Published in final edited form as: J Immunol. 2013 Feb 4;190(6):2924–2930. doi: 10.4049/jimmunol.1201032

Figure 4. An antagonistic peptide disrupts tight clustering of KIR2DL3 at the inhibitory synapse.

Figure 4

(A-E) Unpulsed 721.221 cells (No Pep) or cells loaded with control peptide (GILG), FA, DA, or both DA and FA (DA/FA) peptides were used as target cells for NKL-2DL3. After a 10 minute co-incubation at 37°C, the conjugates were fixed and imaged by confocal microscopy. (A) The GFP intensity of 86 to 116 conjugates from 3 independent experiments was quantified for each peptide condition. KIR2DL3 accumulation was determined by comparing the intensity at the interface between the effector and target cells, with that of the NKL-2DL3 plasma membrane at a noncontact area and the data plotted as a fold increase in intensity. The mean fold increase in intensity ±SEM is shown in red bars.

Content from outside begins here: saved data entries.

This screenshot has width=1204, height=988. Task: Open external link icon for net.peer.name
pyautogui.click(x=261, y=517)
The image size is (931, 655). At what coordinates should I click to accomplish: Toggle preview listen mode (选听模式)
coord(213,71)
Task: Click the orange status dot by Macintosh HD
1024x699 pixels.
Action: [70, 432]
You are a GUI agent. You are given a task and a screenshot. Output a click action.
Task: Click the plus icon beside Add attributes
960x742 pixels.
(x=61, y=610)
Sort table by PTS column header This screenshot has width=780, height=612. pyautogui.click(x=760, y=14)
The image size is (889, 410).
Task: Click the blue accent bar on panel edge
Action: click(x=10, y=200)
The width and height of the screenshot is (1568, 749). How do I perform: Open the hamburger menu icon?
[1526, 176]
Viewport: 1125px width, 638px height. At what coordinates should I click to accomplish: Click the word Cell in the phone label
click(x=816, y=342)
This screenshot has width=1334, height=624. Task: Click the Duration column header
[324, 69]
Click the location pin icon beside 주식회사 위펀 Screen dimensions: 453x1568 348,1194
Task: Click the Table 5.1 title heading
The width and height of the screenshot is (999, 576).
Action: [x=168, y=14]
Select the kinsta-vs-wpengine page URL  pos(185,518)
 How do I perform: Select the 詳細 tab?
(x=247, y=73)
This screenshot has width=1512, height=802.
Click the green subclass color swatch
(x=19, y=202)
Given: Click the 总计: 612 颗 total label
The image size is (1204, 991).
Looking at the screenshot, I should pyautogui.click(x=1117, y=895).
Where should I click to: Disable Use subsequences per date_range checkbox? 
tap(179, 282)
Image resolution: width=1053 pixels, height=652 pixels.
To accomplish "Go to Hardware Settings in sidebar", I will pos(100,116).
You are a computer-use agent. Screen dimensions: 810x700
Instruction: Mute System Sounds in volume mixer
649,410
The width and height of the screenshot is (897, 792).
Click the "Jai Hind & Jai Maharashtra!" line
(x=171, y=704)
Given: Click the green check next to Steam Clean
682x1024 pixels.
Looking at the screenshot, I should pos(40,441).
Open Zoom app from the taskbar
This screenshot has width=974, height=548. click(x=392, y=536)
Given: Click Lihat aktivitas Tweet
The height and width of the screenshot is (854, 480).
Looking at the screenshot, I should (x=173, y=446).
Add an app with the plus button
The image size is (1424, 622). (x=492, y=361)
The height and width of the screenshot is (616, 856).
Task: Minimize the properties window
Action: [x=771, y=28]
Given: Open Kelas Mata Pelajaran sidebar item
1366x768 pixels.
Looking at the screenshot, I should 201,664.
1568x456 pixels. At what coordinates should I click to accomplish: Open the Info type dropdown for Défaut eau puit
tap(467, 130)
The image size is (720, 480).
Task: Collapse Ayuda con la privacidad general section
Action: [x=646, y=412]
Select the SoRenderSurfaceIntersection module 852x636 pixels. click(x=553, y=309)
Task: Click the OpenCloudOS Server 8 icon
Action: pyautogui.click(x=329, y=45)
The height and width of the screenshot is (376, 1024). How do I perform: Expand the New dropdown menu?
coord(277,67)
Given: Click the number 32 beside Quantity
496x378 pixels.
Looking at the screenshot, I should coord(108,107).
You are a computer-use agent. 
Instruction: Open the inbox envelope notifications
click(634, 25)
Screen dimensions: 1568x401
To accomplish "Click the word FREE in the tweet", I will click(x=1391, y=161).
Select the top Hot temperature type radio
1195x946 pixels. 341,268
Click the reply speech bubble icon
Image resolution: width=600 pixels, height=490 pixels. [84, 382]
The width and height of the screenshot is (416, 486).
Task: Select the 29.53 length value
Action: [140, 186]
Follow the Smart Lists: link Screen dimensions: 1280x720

Data were analysed using one-way ANOVA and Newman-Keul’s post test to compare individual groups. No significant differences were noted between the FA, DA, and DA/FA conditions. (B) Using the same experiments as for (A) the percentage of conjugates showing a KIR2DL3 accumulation with a fold increase ≥ at 1.5 was determined. Data were analysed by Student’s T-test between GILG and other conditions. (C) Confocal microscopy image of 721.174 and NKL-2DL3 conjugates. 721.174 cells were loaded with FA, DA or both peptides at an equimolar ratio (DA/FA). The 3D projection of the interface between NKL-2DL3 and 721.174 is labelled with a pseudo-colour scale and the arrows show the plane used for the plot profile. On the plot profile, the grey area shows the area with a KIR2DL3 accumulation greater than 1.5 times background. (D, E) Analysis of microclusters at the inhibitory synapse. The experiments from (A) were reanalyzed to determine the density of KIR2DL3 accumulation within the area of more than 1.5 times KIR2DL3 accumulation (gray area in (C)). The intensity of KIR2DL3 accumulation area within this region was compared with that of NKL-2DL3 plasma membrane at a noncontact area (D). The means ±SEM are shown in red, and statistical analysis performed as for (A). Significant values for FA versus other conditions are shown. No significant difference was observed between the DA and DA/FA conditions. (E) The percentage of conjugates showing a density of KIR2DL3 accumulation with a fold increase ≥ at 2.5 plotted as mean value ± SEM. FA was compared with the other conditions using a Student’s T-test. For all panels significant p values are indicated as follows: *p <0.05; **p < 0.01; *** p < 0.001.